LT-GaAs formed on the Si substrate as shown in the fifth embodiment was selected as the photoconductive layer 110, and Au was selected as the material for the diffraction grating portion 101, the antenna portion 102, and the electrode 103. Further, SiO ₂ is selected as the antireflection film, the excitation light wavelength is 1.55 μm, and the carrier excitation method in LT-GaAs is multiphoton absorption.

  Carrier generation efficiency due to multiphoton absorption, which is a kind of nonlinear optical effect, is proportional to the square of the electric field generated in the photoconductive layer 110. Therefore, the effect of improving the carrier generation efficiency due to the electric field enhancement effect by surface plasmon resonance and the electric field concentration effect by diffraction is greater in the case of multiphoton absorption than in one-photon absorption.

At a pumping light wavelength of 1.55 μm, the dielectric constant of Au is −135 and the dielectric constant of LT-GaAs is 11.4 from the Drude model. In this case, the real part ε _p of the effective complex dielectric constant determined by the area of the material such as LT-GaAs in contact with the diffraction grating portion 101 and the complex dielectric constant was calculated to be about 6. Further, when the period L of the diffraction grating portion 101 is calculated from the equation (2), it is about 700 nm when m = 1. The thickness of the diffraction grating portion 101 is about 100 nm in consideration of the refractive index of the antireflection film SiO ₂ .

A method for manufacturing the element 100 will be described with reference to the flowchart of FIG. First, in order to improve the adhesion between LT-GaAs as the photoconductive layer 110 and Au as the diffraction grating portion 101, the antenna portion 102, and the electrode 103, a titanium (Ti) film is formed on the LT-GaAs. A 5 nm film is formed (S601). After forming the Ti film, an Au layer containing Au was formed to 100 nm on the Ti film (S602). Examples of the film forming method include EB vapor deposition and sputtering. The Ti film takes a positive dielectric constant at 1.55 μm, but its abundance ratio is lower than that of the Au layer. Therefore, the entire diffraction grating unit 101 has a negative dielectric constant, and its absolute value is higher than the real part ε _p of the effective complex dielectric constant, so that surface plasmon resonance can be excited.

Further, a SiN layer containing SiN used as a mask material when etching the Au layer is formed on the Au layer by using a plasma CVD method (S603). In addition to the SiN layer, a metal mask such as SiO _2, Ni, or Cr may be used. Thereafter, a resist is applied (S604) and exposed (S605). The exposure is not limited to an electron beam exposure apparatus, but may be an exposure of a fine line width of about 300 nm, such as an i-line stepper or a KrF stepper. After exposure, development is performed to form a resist pattern (S606), and then the SiN layer is dry-etched (S607). At this time, the etching gas for the SiN layer is preferably a CF-based gas having a high selectivity with respect to the resist or Au. In order to increase the anisotropy of etching, it is desirable to reduce the pressure during etching as much as possible. When the etching of the SiN layer is completed, the resist is removed by ashing with O ₂ (S608).

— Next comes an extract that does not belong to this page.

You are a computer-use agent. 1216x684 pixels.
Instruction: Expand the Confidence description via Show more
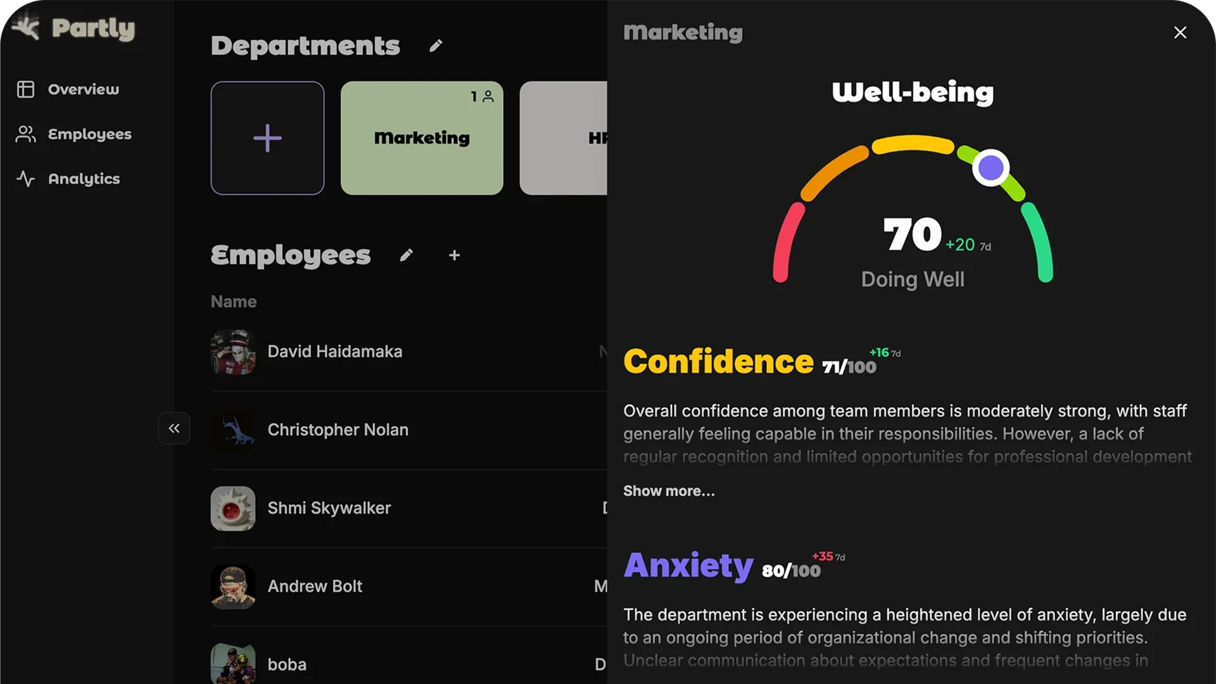(x=669, y=491)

Next, the Au layer and the Ti film are etched using the SiN layer as a mask (S609). As an etching gas, argon (Ar) or a mixed gas of Ar and chlorine (Cl ₂ ) is used. Thereafter, the Ti film which is the diffraction grating portion 101 and the SiN layer which is a mask for the Au layer are dry-etched (S610). Finally, SiO ₂ is sputtered on the gap portion between the antennas to form an antireflection film (S611).

  By using such a manufacturing method, the element 100 can be manufactured. Furthermore, in order to reduce the manufacturing cost, it is desirable that the antenna unit 102 and the diffraction grating unit 101 are formed of the same material and the same thickness. For this purpose, it is desirable to manufacture the diffraction grating portion 101 and the antenna portion 102 at a time through a photolithography process or the like. In addition, as in the second and third embodiments, the element 200 and the element 300 in which the connection part such as the connection part 104 or the taper part 105 is provided between the diffraction grating part 101 and the antenna part 102 are also manufactured in a lump. May be. According to the manufacturing method of this embodiment, the diffraction grating part 101, the antenna part 102, and the electrode 103 can be produced at once.

(Seventh embodiment)
In the seventh embodiment, a measurement apparatus 700 (hereinafter referred to as “apparatus 700”) using any of the photoconductive elements described in the above-described embodiments will be described with reference to FIG. Descriptions of parts common to the above description are omitted. FIG. 7 is a schematic diagram for explaining the configuration of the apparatus 700. The apparatus 700 is a THz-TDS apparatus that acquires a time waveform of a terahertz wave pulse using a THz-TDS method. Since the THz-TDS apparatus itself is basically the same as that conventionally known, only the outline will be described.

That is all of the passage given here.